INFORMATION SHOWN:
▬▬▬▬▬▬▬▬▬▬

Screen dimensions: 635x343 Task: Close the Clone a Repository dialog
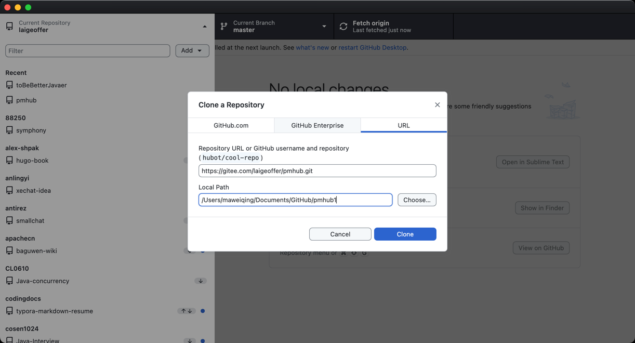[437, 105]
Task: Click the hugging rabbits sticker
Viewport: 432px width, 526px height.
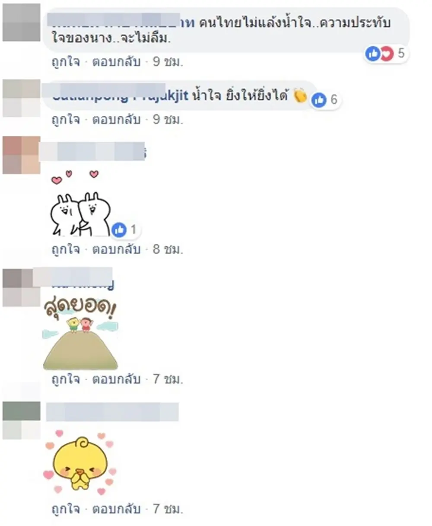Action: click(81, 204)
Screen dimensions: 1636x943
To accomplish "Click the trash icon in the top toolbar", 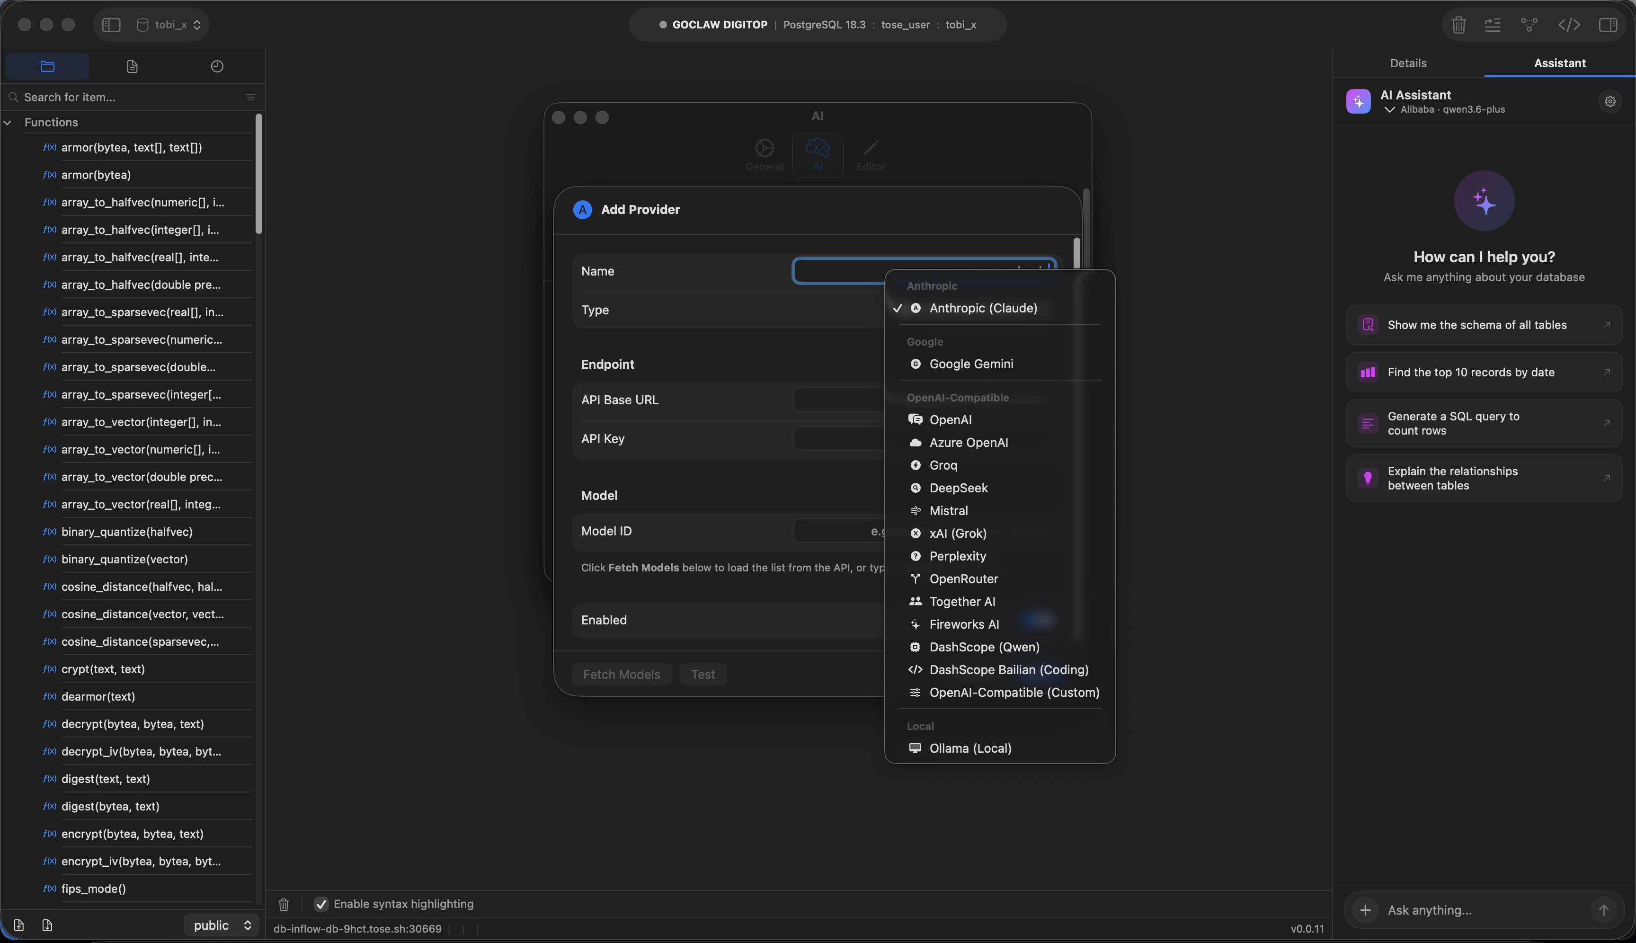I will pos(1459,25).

▬▬▬▬▬▬▬▬▬▬

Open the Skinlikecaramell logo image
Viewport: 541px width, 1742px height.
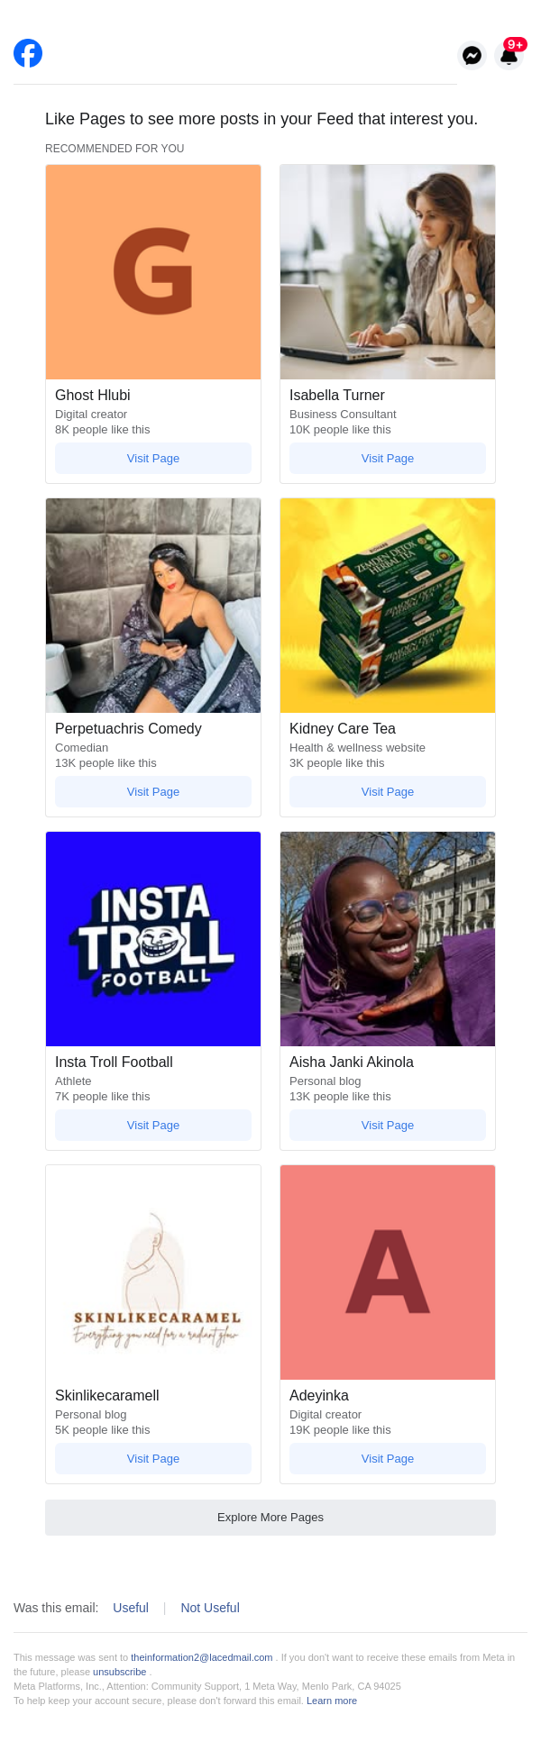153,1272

▬▬▬▬▬▬▬▬▬▬

PROBLEM TO SOLVE:
Locate every row above that contains the string "Viewport", matching its capitalization exactly, and copy each of those rows in full.

WORKED SOLUTION:
Viewport: 432px width, 526px height.
Viewport: 541px width, 1742px height.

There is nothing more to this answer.